Summer Bash
- Other names: Blackpool Bash
- Location: Blackpool
- Teams: 14
- First meeting: 2015
- Latest meeting: 2023
- Broadcasters: Sky Sports
- Stadiums: Bloomfield Road

= Summer Bash =

Rugby league weekend where all Championship fixtures are played at the same venue

The Summer Bash is an annual event organised by the Rugby Football League. An entire round of Championship matches are played in a city to showcase the sport of rugby league. It was held at Bloomfield Road, Blackpool from 2015 to 2019.

==Concept==
The Summer Bash was introduced in 2015 after the success of the Super League Magic Weekend. It is an extra round for the Championship teams to compete in, usually a local derby. The event takes place over a single weekend in which three regular season games are played back-to-back on each day with an extra fourth game being played on the Saturday which is the final of the League 1 Cup.

==History==

The games played were, when possible, 'local derby' matches in an attempt to maximise interest in the event. The "non-heartland" sides were paired against each other.
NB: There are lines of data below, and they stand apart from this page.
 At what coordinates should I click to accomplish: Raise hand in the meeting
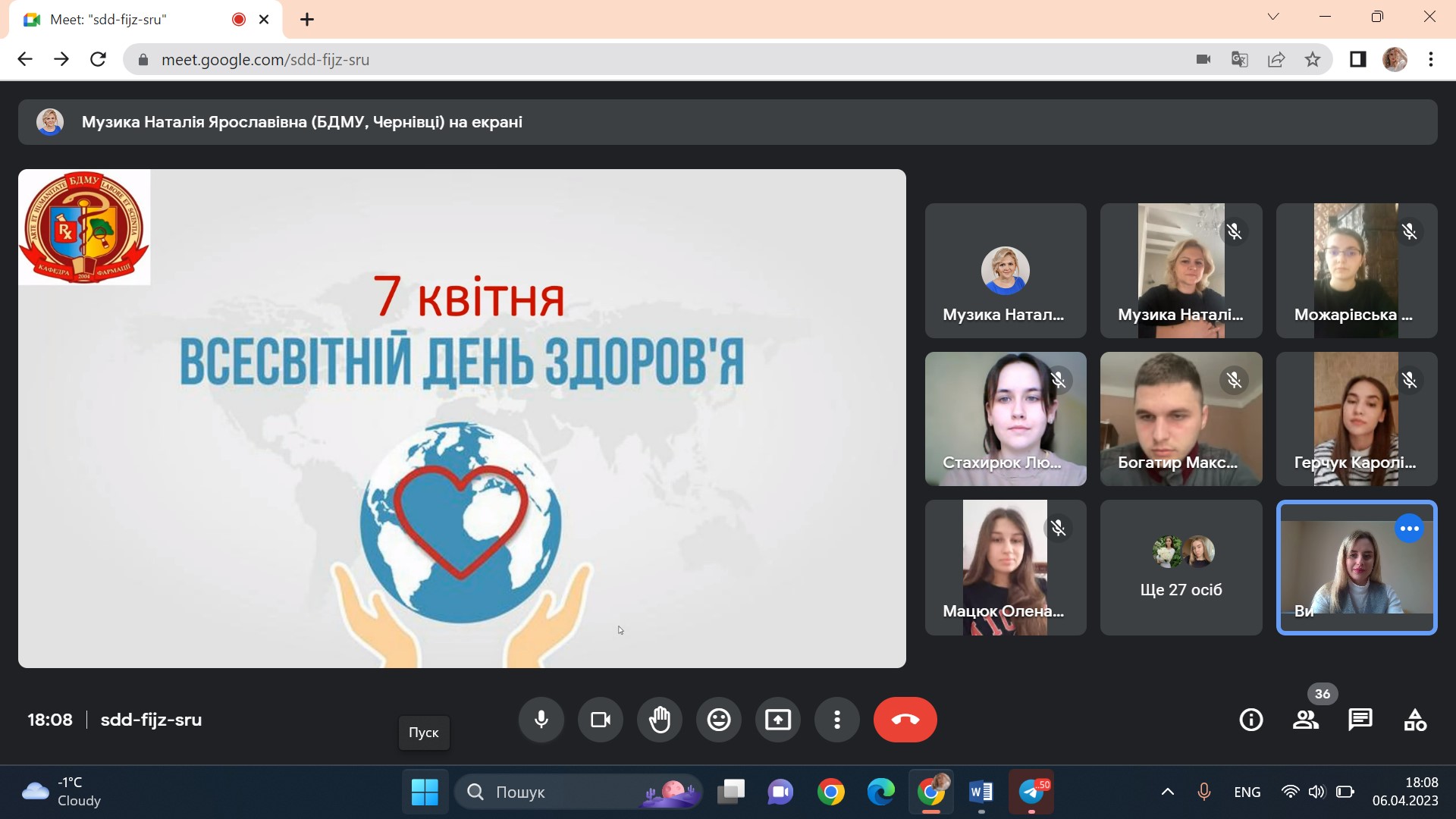click(x=659, y=720)
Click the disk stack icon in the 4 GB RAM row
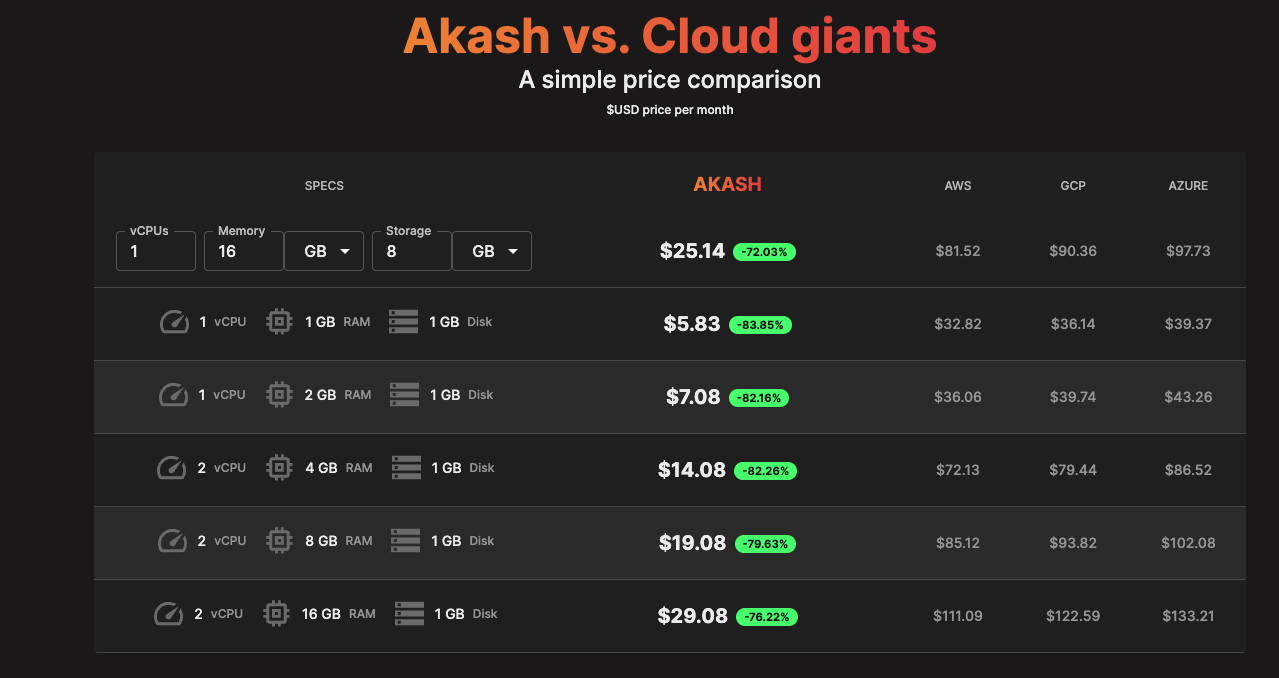The width and height of the screenshot is (1279, 678). coord(406,467)
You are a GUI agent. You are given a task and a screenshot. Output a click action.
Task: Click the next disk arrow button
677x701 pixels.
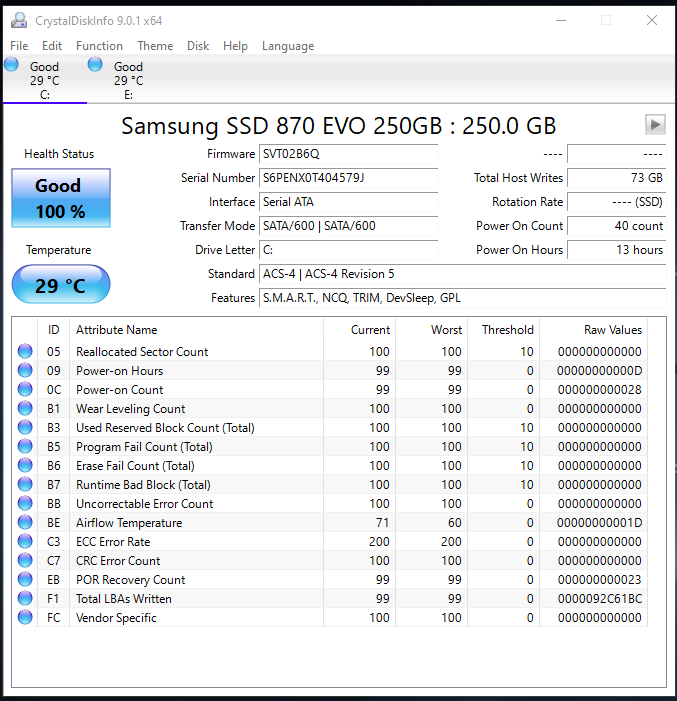point(655,124)
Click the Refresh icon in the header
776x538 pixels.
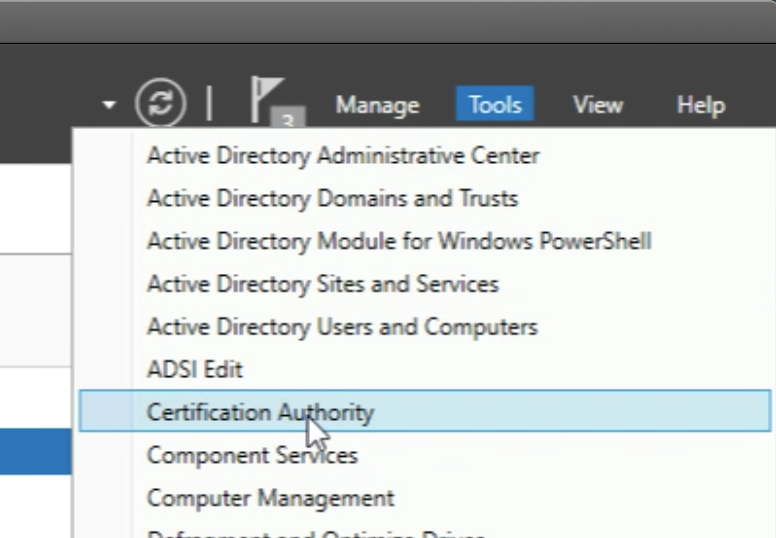pos(160,105)
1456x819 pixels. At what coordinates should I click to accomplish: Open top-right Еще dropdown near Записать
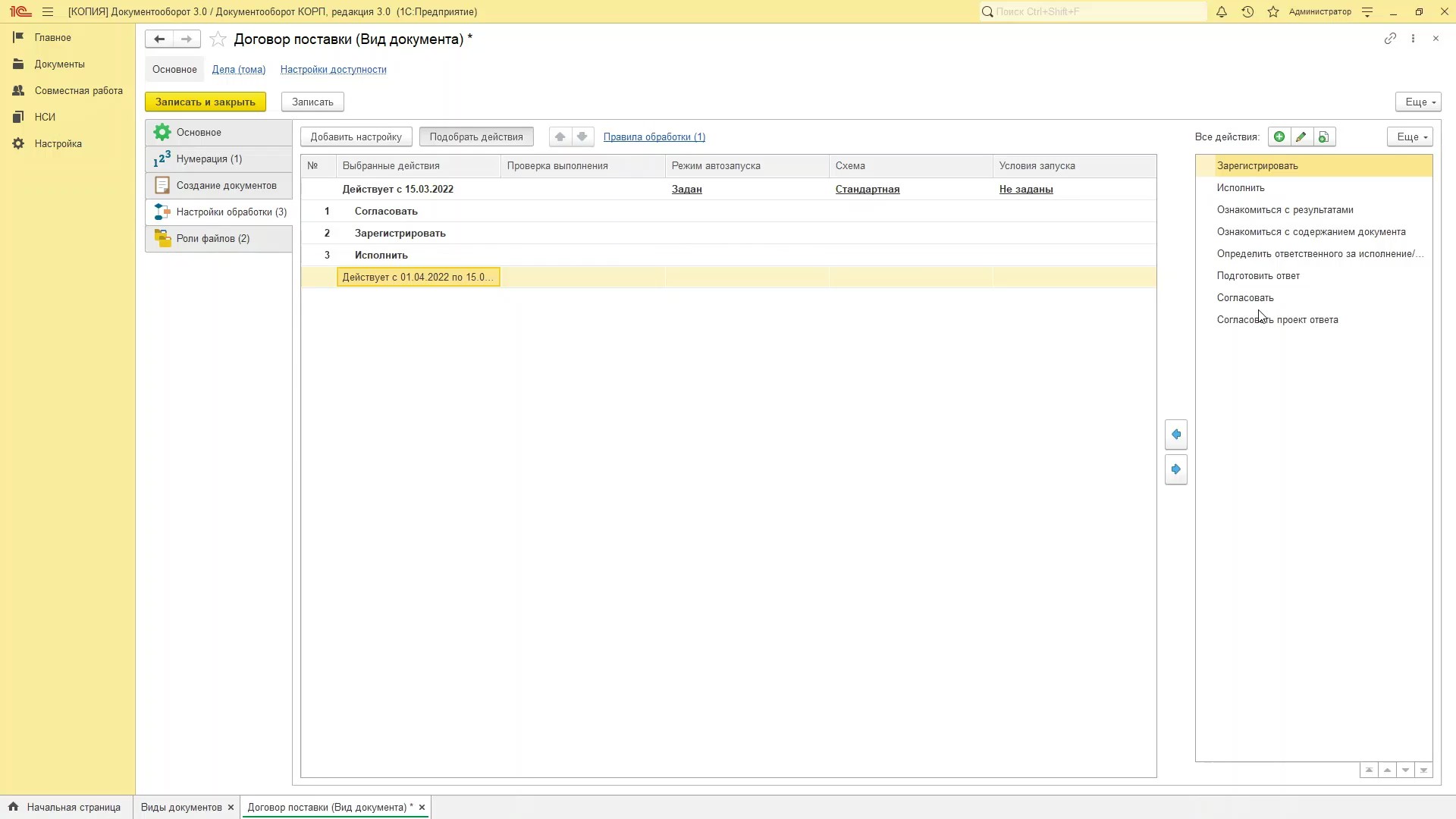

An extra match on the Saturday, was the final of the inaugural League 1 Cup between North Wales Crusaders and Swinton.

After a successful inaugural Summer Bash in Blackpool in 2015 it returned to Blackpool in 2016 with mostly local derbies being played apart from Bradford vs Leigh and Sheffield Eagles vs London Broncos not being geographical derbies and were based on league positions. Once again, the League 1 Cup final took place as the opening game to the weekend.

The event returned to Blackpool's Bloomfield Road for a third consecutive year after the previous years record attendances. The Summer Bash once again opened with the League 1 Cup final.

The event returned to Blackpool's Bloomfield Road for a fourth consecutive year after the previous years record attendances. The Summer Bash this year opened with a Women's Super League fixture.

The event returned to Blackpool's Bloomfield Road for a fifth consecutive year.

The 2020 Summer Bash was scheduled to return to Blackpool for a sixth consecutive year, however was cancelled due to the COVID-19 pandemic in the United Kingdom.

The 2021 Summer Bash was also cancelled due to the COVID-19 pandemic in the United Kingdom. Fixtures were never released.

In 2022, the Summer Bash was held at Headingley.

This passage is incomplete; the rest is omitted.